Sir Nigel, who was chair of Riverview Law prior to its sale to top four accountant EY this summer, said law firms needed to understand their position in a “segmented” market. Instead, he said too many did not know where they were heading.
“You’ve got to work out: what clients do you want to act for, what services do you want to provide, where in the world do you want to be providing them and what is your market strategy?
“I think there are far too many partners of law firms, who, if you got them in an elevator and asked them ‘what is your plan?’, they could not articulate it quickly enough.
“Clients don’t want to pay for your input any more. They want to pay for your output – what value do you bring to their business or how efficiently have you solved their problem.

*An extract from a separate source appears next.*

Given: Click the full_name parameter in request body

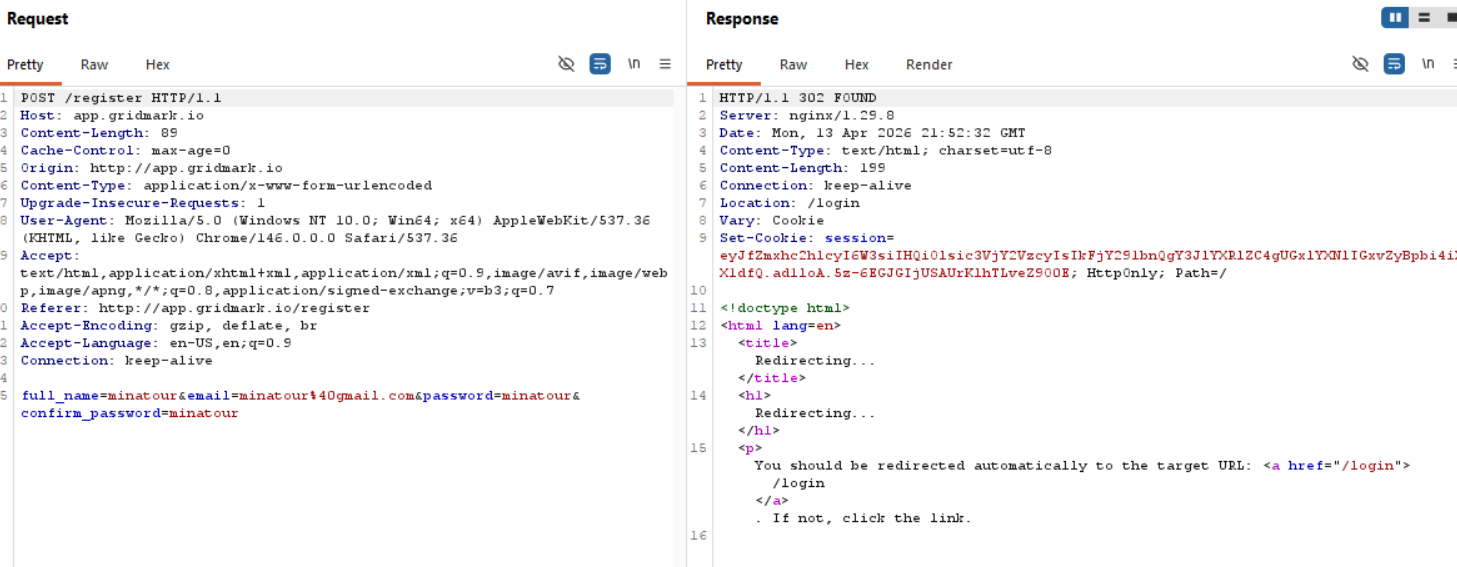Looking at the screenshot, I should pos(59,396).
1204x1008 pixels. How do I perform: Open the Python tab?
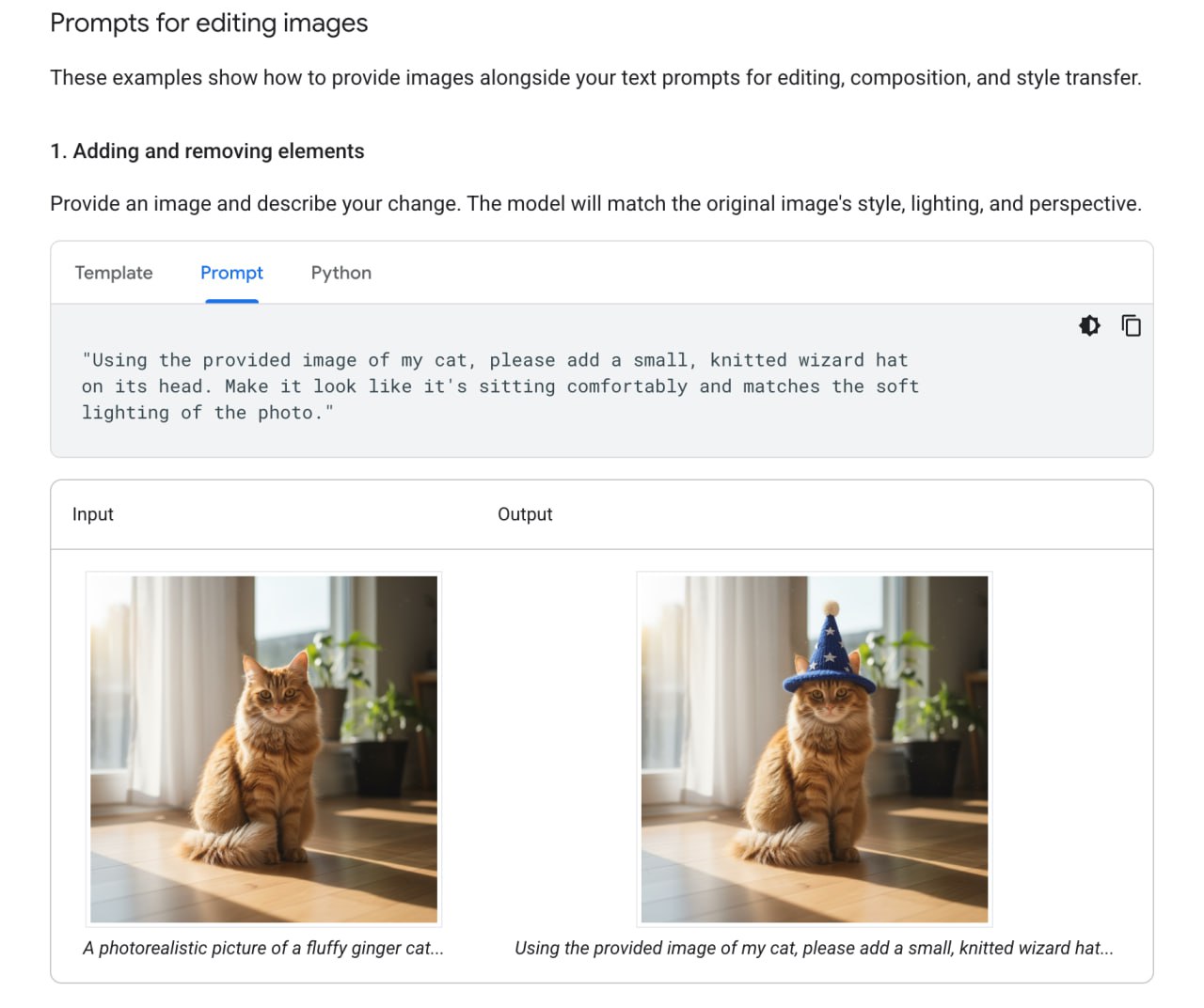[341, 273]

“It’s not a question of you’ve worked 12 hours so they’ve got to pay for 12 hours. It’s a question of what are you going to do that the client is going to pay you for? Can you do something in 20 minutes that used to take you an hour and charge for 40 minutes?”
Sir Nigel said innovation was “really important” and was the competitive difference between law firms.
“It’s not down to the leadership of a firm to work out what innovation is. You innovate on different levels.
“I think every partner in every firm is responsible for looking at incremental improvements and continuous innovation to the way they deliver service… Innovation is something everybody has got to be engaged with every day.”
He said that, since the 2008 economic crash “all the slack has gone out of the system”, while general counsel had “strengthened enormously” in terms of their importance to companies.
“They want to keep some of the better work for themselves and they also want to reduce the number of firms on their panel, and they want those firms to cover more practice areas and more geography that match their footprint.”
He added: “The boot was on the foot of the law firms until 2008. The boot is on the foot of the client now, and [since then] that boot has never been taken off the neck of law firms.”